To do:
Update the items below by changing each "width" to "breadth" and leaving every other part as it is.

--- --- ---

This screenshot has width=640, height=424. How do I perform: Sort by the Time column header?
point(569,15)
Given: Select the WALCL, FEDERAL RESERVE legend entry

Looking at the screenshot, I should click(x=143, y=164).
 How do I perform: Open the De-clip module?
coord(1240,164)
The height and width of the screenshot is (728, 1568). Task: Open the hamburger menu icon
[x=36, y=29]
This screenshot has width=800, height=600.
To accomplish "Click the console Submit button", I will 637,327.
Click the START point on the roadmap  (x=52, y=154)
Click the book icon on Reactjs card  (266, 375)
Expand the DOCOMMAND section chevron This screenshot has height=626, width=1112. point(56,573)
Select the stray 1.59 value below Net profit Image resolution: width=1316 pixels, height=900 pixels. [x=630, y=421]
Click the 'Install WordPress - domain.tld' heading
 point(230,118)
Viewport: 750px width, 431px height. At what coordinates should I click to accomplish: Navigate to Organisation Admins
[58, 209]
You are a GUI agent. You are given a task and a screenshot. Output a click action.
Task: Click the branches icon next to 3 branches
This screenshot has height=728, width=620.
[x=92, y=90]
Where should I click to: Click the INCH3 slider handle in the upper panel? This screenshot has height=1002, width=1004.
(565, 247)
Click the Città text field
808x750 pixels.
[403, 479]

--- --- ---

Correct response:
This screenshot has breadth=640, height=424. How do I perform: Sort by the Time column header?
point(569,15)
Given: Select the WALCL, FEDERAL RESERVE legend entry

Looking at the screenshot, I should click(x=143, y=164).
 How do I perform: Open the De-clip module?
coord(1240,164)
The height and breadth of the screenshot is (728, 1568). Task: Open the hamburger menu icon
[x=36, y=29]
This screenshot has breadth=800, height=600.
To accomplish "Click the console Submit button", I will 637,327.
Click the START point on the roadmap  (x=52, y=154)
Click the book icon on Reactjs card  (266, 375)
Expand the DOCOMMAND section chevron This screenshot has height=626, breadth=1112. point(56,573)
Select the stray 1.59 value below Net profit Image resolution: breadth=1316 pixels, height=900 pixels. [x=630, y=421]
Click the 'Install WordPress - domain.tld' heading
 point(230,118)
Viewport: 750px breadth, 431px height. At what coordinates should I click to accomplish: Navigate to Organisation Admins
[58, 209]
You are a GUI agent. You are given a task and a screenshot. Output a click action.
Task: Click the branches icon next to 3 branches
This screenshot has height=728, breadth=620.
[x=92, y=90]
Where should I click to: Click the INCH3 slider handle in the upper panel? This screenshot has height=1002, breadth=1004.
(565, 247)
Click the Città text field
808x750 pixels.
[403, 479]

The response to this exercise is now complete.